Recorded data ->
-*-*-
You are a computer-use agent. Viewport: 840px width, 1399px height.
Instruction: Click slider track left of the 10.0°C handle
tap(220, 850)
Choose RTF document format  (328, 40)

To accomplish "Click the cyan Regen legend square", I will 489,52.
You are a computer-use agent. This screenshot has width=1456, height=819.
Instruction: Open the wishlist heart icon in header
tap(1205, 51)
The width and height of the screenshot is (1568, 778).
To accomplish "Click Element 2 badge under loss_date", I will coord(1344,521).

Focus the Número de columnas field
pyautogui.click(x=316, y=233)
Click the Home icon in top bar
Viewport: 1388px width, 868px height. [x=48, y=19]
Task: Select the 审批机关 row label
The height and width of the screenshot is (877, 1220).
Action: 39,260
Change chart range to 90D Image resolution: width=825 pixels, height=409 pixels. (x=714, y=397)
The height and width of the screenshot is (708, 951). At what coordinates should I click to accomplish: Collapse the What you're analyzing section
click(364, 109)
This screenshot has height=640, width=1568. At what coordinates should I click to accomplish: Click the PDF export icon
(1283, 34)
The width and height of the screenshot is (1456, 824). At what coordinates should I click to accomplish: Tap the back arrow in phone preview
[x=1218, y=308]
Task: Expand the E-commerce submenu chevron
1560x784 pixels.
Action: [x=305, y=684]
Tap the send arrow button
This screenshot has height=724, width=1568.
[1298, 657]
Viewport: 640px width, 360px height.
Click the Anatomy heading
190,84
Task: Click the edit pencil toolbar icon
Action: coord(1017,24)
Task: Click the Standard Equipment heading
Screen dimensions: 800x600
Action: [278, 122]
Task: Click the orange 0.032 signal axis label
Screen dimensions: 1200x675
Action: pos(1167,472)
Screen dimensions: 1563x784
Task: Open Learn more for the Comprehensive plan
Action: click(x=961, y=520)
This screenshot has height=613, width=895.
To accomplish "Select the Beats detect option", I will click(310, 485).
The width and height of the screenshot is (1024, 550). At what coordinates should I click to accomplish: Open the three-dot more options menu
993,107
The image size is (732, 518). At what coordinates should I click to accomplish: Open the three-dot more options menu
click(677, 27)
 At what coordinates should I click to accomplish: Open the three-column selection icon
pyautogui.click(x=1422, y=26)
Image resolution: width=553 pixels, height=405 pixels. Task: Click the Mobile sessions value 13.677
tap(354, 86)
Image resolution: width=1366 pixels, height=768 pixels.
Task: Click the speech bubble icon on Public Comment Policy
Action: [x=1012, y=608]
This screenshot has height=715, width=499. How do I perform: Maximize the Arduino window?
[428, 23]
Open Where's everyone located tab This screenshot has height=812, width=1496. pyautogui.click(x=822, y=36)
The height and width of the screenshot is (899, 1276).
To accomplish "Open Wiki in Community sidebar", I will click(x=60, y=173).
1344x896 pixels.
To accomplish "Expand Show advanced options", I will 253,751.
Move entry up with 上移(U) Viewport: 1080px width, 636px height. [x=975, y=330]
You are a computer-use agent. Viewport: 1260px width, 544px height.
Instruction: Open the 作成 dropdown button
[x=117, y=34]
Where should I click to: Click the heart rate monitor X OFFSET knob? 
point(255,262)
-*-*-
TASK DESCRIPTION -> Write out everything from the line containing "This screenshot has height=715, width=499." down to the end of the recorded data, requests included, with each click coordinate in the answers multiplied by 1.35 and rounded to a whole number, halves rounded up. Give only those lines.

OUTPUT OF THE EXERCISE ->
This screenshot has height=715, width=499. How do I perform: Maximize the Arduino window?
[578, 31]
Open Where's everyone located tab This screenshot has height=812, width=1496. pyautogui.click(x=1110, y=49)
The height and width of the screenshot is (899, 1276).
To accomplish "Open Wiki in Community sidebar", I will click(x=81, y=234).
1344x896 pixels.
To accomplish "Expand Show advanced options", I will 342,1014.
Move entry up with 上移(U) Viewport: 1080px width, 636px height. [x=1316, y=446]
You are a computer-use agent. Viewport: 1260px width, 544px height.
Instruction: Open the 作成 dropdown button
[x=158, y=46]
Where should I click to: Click the heart rate monitor X OFFSET knob? 
point(344,354)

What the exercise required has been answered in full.